Authorities apparently got suspicious when Bauman, who was doing roofing in the area, entered his van on the property. At the time, Bauman was living out of his van and reportedly had the permission of a private property owner to park on an empty lot. The officers may have mistakenly assumed the stolen weapons were in his van, according to Bauman, in speculating on why officers confronted him in such a drastic manner.
The lawsuit maintains that the search of the informant’s residence and the entering of Bauman’s van were done illegally and without proper warrants. Moreover, Bauman claimed he was badly injured from the actions of Teller law officers, even though he made no attempt to resist.
According to the lawsuit, one deputy broke a rear window of Bauman’s van, while the other threw open the rear door to the van. Bauman also claims that deputies dragged him out of the vehicle, causing him to fall on his back. His pacemaker was also reportedly dislodged.
“My first thought at the time was the VC (the Viet Cong) are coming to get me,” said Bauman, who compares the assault to incidents he experienced during his service with the Marines in Vietnam. “It was unbelievable. There guns were drawn and everything. It brought back bad memories.”
Bauman was transported to a Colorado Springs hospital and then was airlifted to St. Anthony’s Hospital in Denver. For the last several years, he says he has incurred many medical problems from the incident and has lost years of lost wages.
During last week’s trial, sources say that vastly different versions of the law officers’ encounter with Bauman transpired, based on testimony.

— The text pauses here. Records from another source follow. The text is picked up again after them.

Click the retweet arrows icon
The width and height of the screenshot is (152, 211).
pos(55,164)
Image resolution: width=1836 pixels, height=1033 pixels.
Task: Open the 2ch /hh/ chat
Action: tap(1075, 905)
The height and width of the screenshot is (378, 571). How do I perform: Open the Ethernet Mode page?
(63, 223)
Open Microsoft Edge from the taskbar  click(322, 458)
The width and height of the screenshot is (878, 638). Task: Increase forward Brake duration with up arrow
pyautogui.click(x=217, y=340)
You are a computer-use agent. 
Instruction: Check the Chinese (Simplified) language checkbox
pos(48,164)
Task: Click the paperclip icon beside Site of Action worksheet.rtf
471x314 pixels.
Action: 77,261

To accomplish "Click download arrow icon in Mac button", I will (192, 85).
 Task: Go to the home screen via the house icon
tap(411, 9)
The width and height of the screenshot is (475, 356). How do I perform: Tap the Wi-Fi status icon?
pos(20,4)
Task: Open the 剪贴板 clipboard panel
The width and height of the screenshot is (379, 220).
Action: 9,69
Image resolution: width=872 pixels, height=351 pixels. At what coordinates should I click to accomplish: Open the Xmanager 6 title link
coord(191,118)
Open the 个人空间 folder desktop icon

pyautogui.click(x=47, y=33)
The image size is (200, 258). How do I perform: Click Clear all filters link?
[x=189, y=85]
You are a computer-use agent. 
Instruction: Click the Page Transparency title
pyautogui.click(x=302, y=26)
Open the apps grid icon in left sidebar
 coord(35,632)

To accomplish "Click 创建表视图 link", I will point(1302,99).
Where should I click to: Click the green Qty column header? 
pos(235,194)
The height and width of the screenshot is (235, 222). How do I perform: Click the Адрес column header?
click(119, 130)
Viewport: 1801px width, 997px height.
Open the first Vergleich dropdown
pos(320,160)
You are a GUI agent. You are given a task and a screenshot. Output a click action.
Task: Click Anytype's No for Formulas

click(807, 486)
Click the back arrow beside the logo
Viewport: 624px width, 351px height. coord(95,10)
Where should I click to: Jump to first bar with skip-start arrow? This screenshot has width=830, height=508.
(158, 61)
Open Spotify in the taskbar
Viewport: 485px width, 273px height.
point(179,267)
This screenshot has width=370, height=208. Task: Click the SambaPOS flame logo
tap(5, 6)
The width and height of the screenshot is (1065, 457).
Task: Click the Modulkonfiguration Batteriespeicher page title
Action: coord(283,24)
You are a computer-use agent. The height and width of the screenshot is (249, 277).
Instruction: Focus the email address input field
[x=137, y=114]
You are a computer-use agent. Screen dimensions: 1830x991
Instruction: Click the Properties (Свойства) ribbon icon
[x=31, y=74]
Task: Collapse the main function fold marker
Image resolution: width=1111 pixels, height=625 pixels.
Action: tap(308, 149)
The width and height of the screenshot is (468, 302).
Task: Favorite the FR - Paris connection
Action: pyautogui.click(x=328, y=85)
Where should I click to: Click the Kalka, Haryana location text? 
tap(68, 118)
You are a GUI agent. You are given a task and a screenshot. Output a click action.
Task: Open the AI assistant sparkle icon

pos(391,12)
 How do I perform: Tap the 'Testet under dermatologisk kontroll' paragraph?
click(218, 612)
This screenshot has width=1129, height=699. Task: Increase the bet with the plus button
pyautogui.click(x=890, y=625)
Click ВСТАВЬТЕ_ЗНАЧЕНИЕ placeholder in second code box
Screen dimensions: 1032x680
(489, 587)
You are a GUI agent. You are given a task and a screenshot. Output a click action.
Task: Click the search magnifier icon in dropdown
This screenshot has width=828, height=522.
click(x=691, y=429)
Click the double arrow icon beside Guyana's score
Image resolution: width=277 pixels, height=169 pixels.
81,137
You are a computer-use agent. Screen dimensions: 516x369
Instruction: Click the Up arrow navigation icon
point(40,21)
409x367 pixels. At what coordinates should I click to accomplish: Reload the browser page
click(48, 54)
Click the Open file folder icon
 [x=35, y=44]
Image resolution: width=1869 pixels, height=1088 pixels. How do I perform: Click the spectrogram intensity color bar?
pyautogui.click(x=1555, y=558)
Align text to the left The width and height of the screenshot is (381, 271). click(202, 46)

But the jury agreed that Bauman’s rights were violated. In addition, the Teller contractor, who has done work with Habitat for Humanity, was not charged for any criminal violations regarding the theft investigation.
Eventually, federal authorities arrested and convicted William Lyman Agnew for the high profile gun theft, among other charges. He’s serving 51 months in prison. The so-called informant, who originally wanted $10,000 from the Cripple Creek Police to conduct a mini-sting gun sale, was apparently providing authorities with bogus information. .
The judge has requested that Bauman present the court with legal bills pertaining to the case on or before July 6. This could amount to hundreds of thousands of dollars, according to sources familiar with the case. .
Ensminger on Monday afternoon said he couldn’t comment on the case because it hasn’t been completely resolved. “It is not over yet, said the sheriff. Although he has been dismissed from any claims of wrongdoing, the sheriff noted that three officers are still involved in the civil lawsuit.